Conservation Perspectives

The Founding Fish

by John McPhee
358 pages; Farrar, Straus and Giroux, New York; ISBN: 0-374-10444-1; 2002

Reviewed by Christian Lawrence, Book Review Editor, Conservation Perspectives

If only we all had the connections of John McPhee, who is, among other things, the Pulitzer Prize winning author of Annals of a Former World and a staff writer for the New Yorker. Then perhaps we could have virtually every question about our favorite subject in the world answered by a seemingly boundless list of experts on the topic. Sadly, this is not the case for most of us; McPhee, however, gets to indulge himself, and he generously shares the experience with us in the form of his latest book, The Founding Fish.

The object of McPhee’s veneration – and thus the subject of the book – is the American shad (Alosa sapidissima) an anadromous fish native to the Atlantic coast of North America from Newfoundland to Florida. Each spring, when thousands of sexually mature shad return to their natal river systems to spawn, they are eagerly met by thousands of avid fishermen and fisherwomen.
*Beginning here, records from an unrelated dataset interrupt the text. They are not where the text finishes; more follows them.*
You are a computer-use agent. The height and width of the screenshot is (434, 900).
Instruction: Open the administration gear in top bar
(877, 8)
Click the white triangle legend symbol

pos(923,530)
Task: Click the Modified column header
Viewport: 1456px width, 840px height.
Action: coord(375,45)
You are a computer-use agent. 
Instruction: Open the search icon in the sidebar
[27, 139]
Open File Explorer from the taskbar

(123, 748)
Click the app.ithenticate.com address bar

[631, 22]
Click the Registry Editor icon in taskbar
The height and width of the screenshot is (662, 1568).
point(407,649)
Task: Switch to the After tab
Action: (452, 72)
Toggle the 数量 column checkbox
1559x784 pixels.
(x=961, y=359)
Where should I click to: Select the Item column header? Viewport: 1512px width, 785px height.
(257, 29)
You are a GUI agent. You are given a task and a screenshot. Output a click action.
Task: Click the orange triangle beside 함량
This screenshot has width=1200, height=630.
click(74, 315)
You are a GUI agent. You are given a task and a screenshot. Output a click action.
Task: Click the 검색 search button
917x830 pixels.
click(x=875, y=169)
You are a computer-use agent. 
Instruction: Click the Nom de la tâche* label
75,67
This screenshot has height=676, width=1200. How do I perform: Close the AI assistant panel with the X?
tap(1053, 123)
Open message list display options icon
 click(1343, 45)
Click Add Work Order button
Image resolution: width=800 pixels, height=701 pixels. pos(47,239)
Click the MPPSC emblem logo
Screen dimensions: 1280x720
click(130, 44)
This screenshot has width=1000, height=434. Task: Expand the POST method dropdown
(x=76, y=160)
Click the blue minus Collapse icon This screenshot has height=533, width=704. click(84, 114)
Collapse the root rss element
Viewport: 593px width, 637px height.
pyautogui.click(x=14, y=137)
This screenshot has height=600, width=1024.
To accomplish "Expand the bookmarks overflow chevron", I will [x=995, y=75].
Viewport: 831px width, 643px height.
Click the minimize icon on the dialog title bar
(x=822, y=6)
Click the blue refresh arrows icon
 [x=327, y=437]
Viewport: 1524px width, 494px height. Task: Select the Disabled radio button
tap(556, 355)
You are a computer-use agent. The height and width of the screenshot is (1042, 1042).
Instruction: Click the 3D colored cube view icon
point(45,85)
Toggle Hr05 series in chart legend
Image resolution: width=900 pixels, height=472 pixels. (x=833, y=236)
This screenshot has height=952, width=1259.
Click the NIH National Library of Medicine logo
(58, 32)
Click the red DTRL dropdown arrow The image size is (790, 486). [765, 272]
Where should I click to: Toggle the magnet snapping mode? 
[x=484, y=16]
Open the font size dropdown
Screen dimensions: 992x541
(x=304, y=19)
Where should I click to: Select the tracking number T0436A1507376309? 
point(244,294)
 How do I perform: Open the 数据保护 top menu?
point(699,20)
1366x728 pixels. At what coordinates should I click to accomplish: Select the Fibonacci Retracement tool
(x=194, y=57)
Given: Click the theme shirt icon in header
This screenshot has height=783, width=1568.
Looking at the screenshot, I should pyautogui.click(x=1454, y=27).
These shad fanatics have been fidgeting about for the better part of a year waiting for the chance to fling their darts (typical lure used in shad fishing) into a river in the hopes of connecting with one of these silvery, powerful animals. John McPhee is such a person.

The book begins, as it ends, with McPhee on the Delaware River near his home, fishing for shad. From the outset, the reader is swept up into the larger story of the American shad – its biology, habitat, and place in American culture and history – through the experiences of a fisherman who wonders many things about his favorite quarry. In the introductory chapter, these musings form tantalizing snippets of information. These brief, informative asides are preludes to the later chapters in which McPhee – with the assistance of many others – will delve deeper into various aspects of the fish that he so enjoys pursuing.

There is something for everyone in this book. Fishing enthusiasts will no doubt enjoy McPhee’s numerous and always colorful accounts of fishing for shad in rivers up and down the Atlantic coast and his discussions with grizzled shad fishermen – “living figures in the Cooperstown of shad.”

Those with an interest in history will particularly appreciate McPhee’s exploration of the role that the American shad played in the political and cultural history of the United States. He touches upon scores of examples, including a lively debate about whether or not the shad run up the Schuylkill River in the spring of 1779 was the “salvation” of George Washington (a commercial shad fisherman himself) and his starving army camped along its frozen banks.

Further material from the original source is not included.